> _ОТРЫВОК_:
Blondie. Откровенная история пионеров панк-рока (страница 2)

Страница 2

По всей видимости, будущая певица была неуверенным в себе и одиноким ребенком. Мать, которая «не видела для меня другого будущего, кроме замужества», покупала ей простоватую одежду, которая ей не нравилась. Ревностный аскетизм, по всей видимости, проистекал из учения протестантской епископальной церкви, прихожанами которой были приемные родители Дебби. И хотя впоследствии Дебби сменила убеждения (по ее словам, епископальная церковь это не более чем «отсутствие ладана и исповеди» и «хорошие песнопения»), она признает, что религиозное воспитание заложило основу ее интереса к духовности. «Так ты учишься прагматизму и только потом начинаешь задумываться о Боге. После этого достаточно просто уйти из церкви. Несмотря на то, что многие протестанты не посещают церковь регулярно, ее роль как организации, поддерживающей социальное взаимодействие, очень высока. Мне кажется, что “Бог” – некая попытка описать формулу возникновения жизни, по типу какой-то энергии или антигравитации. Можно сказать, это решение некоего уравнения, с годами ставшее мифом. Не знаю, когда именно оно возникло, но это древнее знание. Передаваемое из поколения в поколение, оно рассеялось и превратилось в легенду».

> _ЗАДАНИЕ_:
Прихожанами какой церкви, согласно отрывку о детстве Дебби, были ее приемные родители?

> _ДАННЫЕ_:
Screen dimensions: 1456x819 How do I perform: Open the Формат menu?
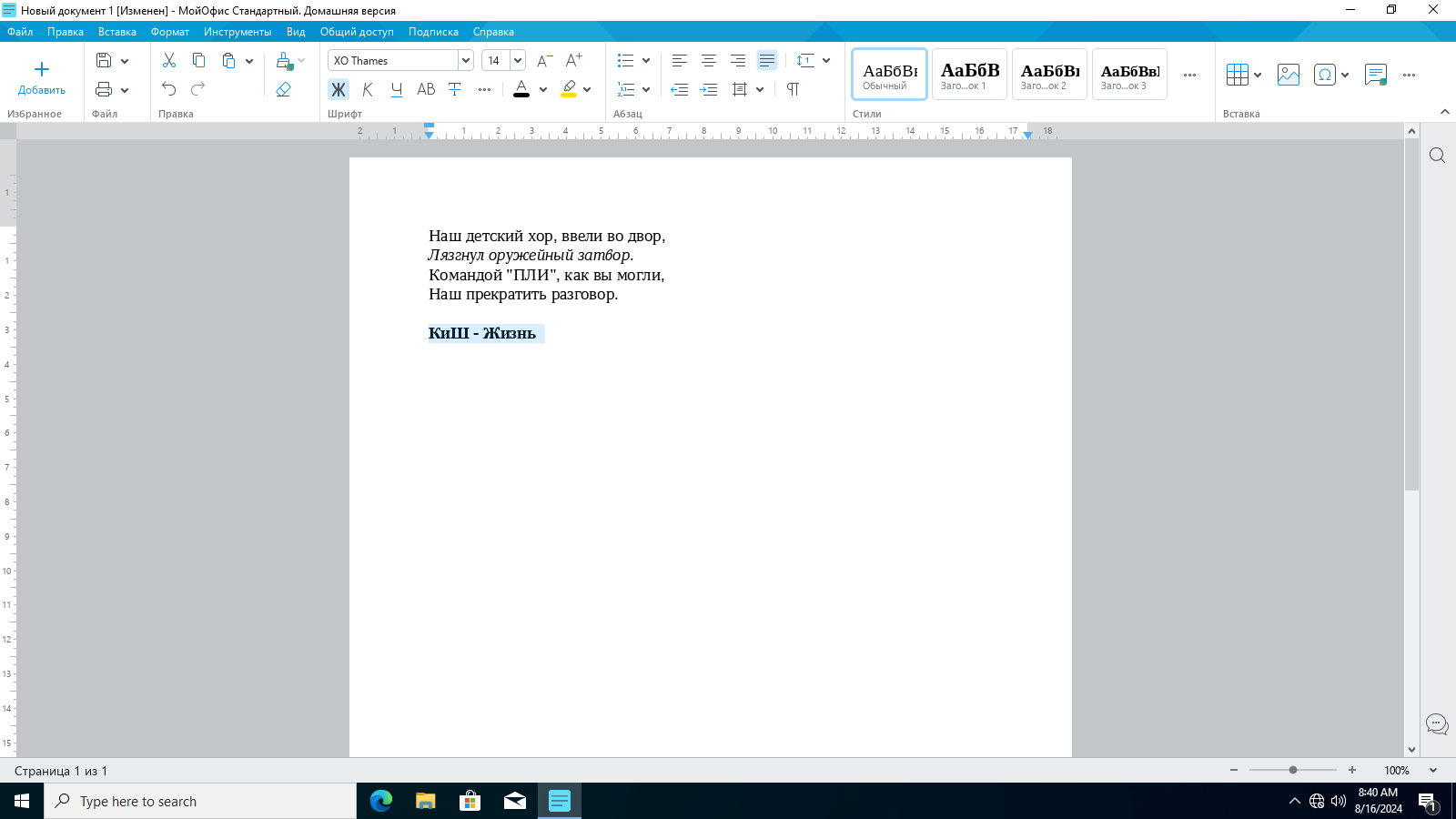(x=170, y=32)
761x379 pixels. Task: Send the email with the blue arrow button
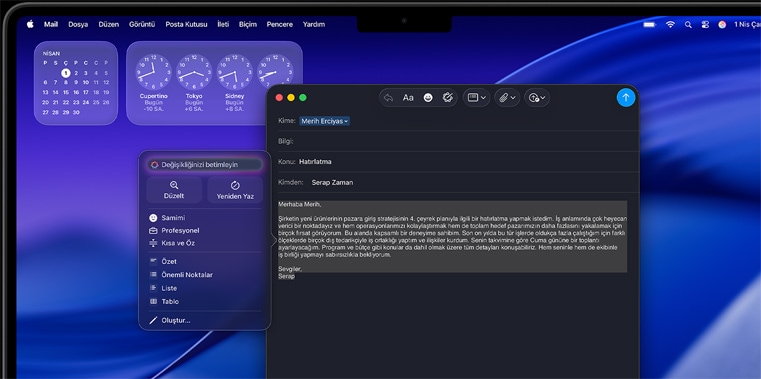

> _ОТВЕТ_:
Протестантской епископальной церкви.